Those who day trade often follow a well-planned and established strategy, as well as a ruleset. These strategies come in different forms like scalping, pullback trading, breakout trading, and in this case, the STRAT method.
What Is the STRAT Method?
The STRAT method is possibly one of the most interesting stock market strategies there is. The STRAT method, developed by Rob Smith, is a price action-based charting strategy that analyzes individual candles and how they relate to each other, how they conform to levels of support and resistance, and how they can be traded with other time frames.
This method aims to remove emotion as much as possible by being objective, which means eliminating market noise and using facts to trade.
Day Trading With the STRAT Method
The STRAT method generally works the same way for day trading and all other time frames. Although, the faster the candlestick, the harder it may be to trade profitably.
A day traders should completely understand his or her trading setup and how to enter and exit trades before participating in any activity. He or she should also know how to place levels of support and resistance, stop-loss levels, target levels, and anything else they deem necessary to know.
Day trading is extremely risky and it often requires large amounts of capital to be leveraged in order to make considerable profits.
Also Read – How Much Money Do I Need to Trade Stocks?
Full Time Frame Continuity
Day traders should also understand and utilize the concept of full time frame continuity (FTFC).
When looking at the time frames of a chart, time frame continuity basically means that the more time frames that are moving in the same direction that you are trading in, the higher chance of the trade working out.
Time frame continuity is a part of full time frame continuity. As time frame continuity means time frames moving in the same direction, FTFC means all of the identified time frames moving in the same direction.
The usual time frames that STRAT traders use are the month, week, day and hour, although this may change for day trading. It is up to the trader to understand and choose what time frames to use, and to be solely responsible for their actions.
Day traders who are trading with the STRAT method look for candlestick combos to set an entry, stop-loss, and target price(s) on. A common STRAT combo is the 2-2 reversal.

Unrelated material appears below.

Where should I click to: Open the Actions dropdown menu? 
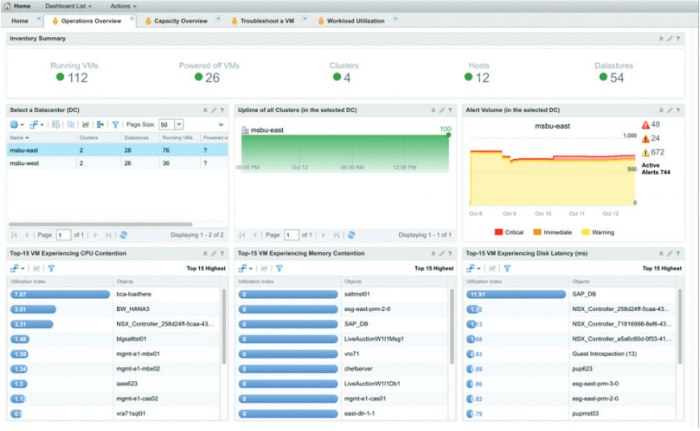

Reversals are STRAT combos that signal a possible reversal of the trend. There are many reversal combos, some of which are easier to scan for than others because they are more distinct.
The 2-2 Reversal has two combos that this article is going to cover: the Bullish 2-2 Reversal and the Bearish 2-2 Reversal.
The Bullish 2-2 Reversal is when there is a 2-down candle, which is the red candle in this diagram, and then there is a 2-up candle, which signals a reversal of the trend.
2-up and 2-down just refer to the direction of the candle. So, if the bar took out the previous candle’s low, it may be referred to as a 2-down and if the bar took out the previous candle’s high, it may be referred to as a 2-up.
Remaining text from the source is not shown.